When the Soviet Union collapsed in 1991, 25 million Russians were living outside the Russian Soviet Republic. Demographics of CIS members, which some analysts believe could serve as a motive for future Russian territorial expansion, have in some cases assuaged worries about losing territory to Russia.
Nearly a quarter of Kazakhstan's 17.7 million inhabitants are Russian, and the Russian language is spoken by 95 percent of the population. But the large Russian population and the use of Russian as a lingua franca in Kazakhstan are not viewed as conditions for a Russian takeover. Rather, the country's demographics have instead served as a tool to mold the population's views on the Ukrainian crisis.
"While Kazakh media are not homogenous, many people get their news from Russian state-owned media outlets," Satpayev said. "Their vision of the conflict is shaped by what they are being shown. They do not believe that Russia could do the same thing to them because the 'enemies' presented in the Ukrainian conflict cannot be found in the country."
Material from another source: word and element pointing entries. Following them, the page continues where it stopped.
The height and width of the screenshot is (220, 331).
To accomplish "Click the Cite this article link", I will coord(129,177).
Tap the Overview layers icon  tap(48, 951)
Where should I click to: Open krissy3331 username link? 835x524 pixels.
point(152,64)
Russian media have depicted a humanitarian crisis in Crimea, one in which ultranationalists — or neo-fascists — threaten the Russian population. In Russia's narrative of World War II, Central Asia and the Caucasus are not linked to European fascism.
The dwindling Russian population in some other CIS members has dispelled fears that Russia could declare a "humanitarian crisis" within their borders.
"Azerbaijan is not worried about its Russian population," said Avaz Gasanov, director of the Azerbaijan Society of Social Science Research, in a telephone interview. "It diminishes every year, and Russian is not the second official language. Our Russian population has never requested special rights."
A mere 1.3 percent of the population of Azerbaijan is Russian, down from 5.6 percent in 1989.
Although Azerbaijani authorities have not adopted a formal position on the Ukrainian crisis, the country is wary of the fate of Crimean Tatars, another Turkic-speaking ethnic group, and is disgruntled about how Crimea was "pushed into" a referendum.
"It is still unclear what will happen to Crimean Tatars if Crimea joins Russia," Gasanov said. "We are not against the people of Crimea wanting to organize a referendum, but we are against the way it has been organized. The rush to hold the referendum and the presence of the Russian military is just not right."
Gasanov also said Azerbaijan was safer than other CIS members that have strengthened economic ties with Russia in recent years.
"Kazakhstan, Belarus and Armenia should be more worried than Azerbaijan because they are in the Customs Union with Russia," Gasanov said. "If there is a political crisis in their country, Russia can easily intervene to protect its economic interests."